2. Maintenance: Focus on Work-Order Management
Scheduling work orders causes significant pain and heartburn for most maintenance and engineering departments trying to escape the grasp of chaos and become world-class organizations.
Maintenance and engineering managers have tried work-order scheduling in many forms, but most have found only limited success because they overlook key strategies and building blocks essential for making work-order scheduling successful. One of the first issues managers need to address is the reason they want to schedule. In other words, why is it important to the department, the organization and customers?
The first reason is that it can improve customer service. We must have a structured maintenance process that allows us to promise to our customers when we will be on the job site to perform the promised work. Think of waiting for the cable guy. Departments too often continue the habit of promising to do things but then rarely showing up on time. The results are reduced customer satisfaction, lower morale, and increased daily work chaos.

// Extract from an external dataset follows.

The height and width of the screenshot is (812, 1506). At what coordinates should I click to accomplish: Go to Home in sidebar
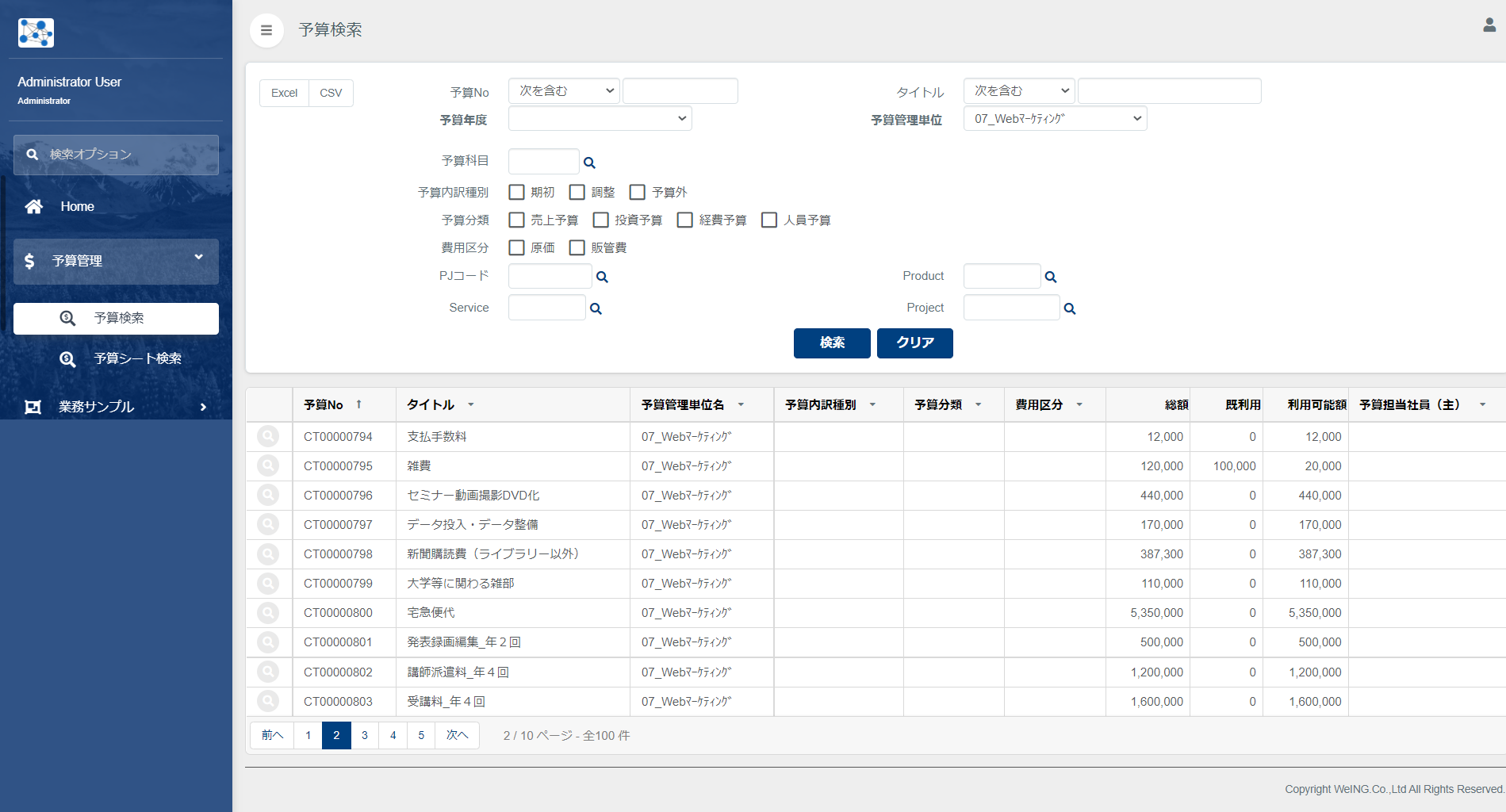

If we want to improve customer satisfaction and customers' willingness to work with the maintenance organization, we must be reliable and perform as we promise. Doing so will change their perception of the maintenance department and change the perception of maintenance from being part of the problem to being part of the asset-management solution.
The second reason work-order scheduling is important is that it improves labor efficiency. If departments successfully schedule work, the cost to perform that work drops significantly because planners can better coordinate labor and materials. When the cost to perform work drops, it indicates technicians completed the work more efficiently, meaning the maintenance department can complete more work with the same amount of staff.

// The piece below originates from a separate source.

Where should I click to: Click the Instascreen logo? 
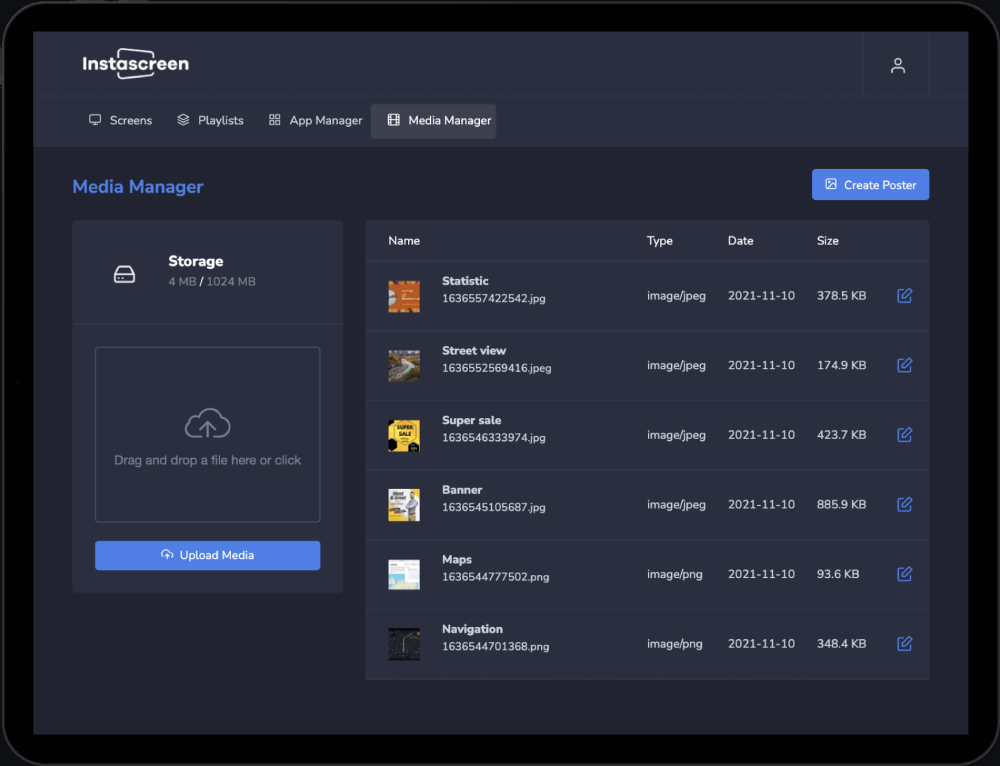click(x=135, y=64)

The third reason for work-order scheduling is that it improves the work's quality and increases worker safety.
3. Asset Data Management: Four Software Solutions
This is Chris Matt, Managing Editor — Print & E-Media with Maintenance Solutions magazine. Today's tip is the functionality of four asset data management systems, or ADM systems.
Four of the most common ADM systems include: computerized maintenance management systems, or CMMS; enterprise asset management systems, or EAM; computer-aided facility management, CAFM, systems; and integrated workplace management systems, or IWMS.
Maintenance and engineering managers tend to be most familiar with two types of ADM technologies:
First is CMMS. Departments that provide asset management and customer services should consider a CMMS, which supports core maintenance activities necessary to keep assets performing optimally and cost-effectively. Modules associated with CMMS technologies include: asset and equipment management; inventory parts management; work management for vendor and staff time; work-order management; a help desk; and inspections management.
Second is CAFM. This technology benefits departments that manage leases, space, building operations and maintenance. Increasingly, managers also require project controls to effectively plan, coordinate, and execute large projects. While most CAFM tools support asset management and maintenance operations, many do not provide the depth of functionality in this area of a CMMS.
Beyond CMMS and CAFM, managers can consider two additional ADM options:
The first is EAM. These applications provide more functionality to support large-scale project management, energy monitoring, reliability maintenance, planning, scheduling, and integration with building-automation systems. EAM technologies also can integrate with platforms for enterprise resource planning and human resources.
And, finally, IWMS. This application provides a comprehensive platform to manage complex relationships involving properties, buildings, equipment, space, resources, contracts, and schedules.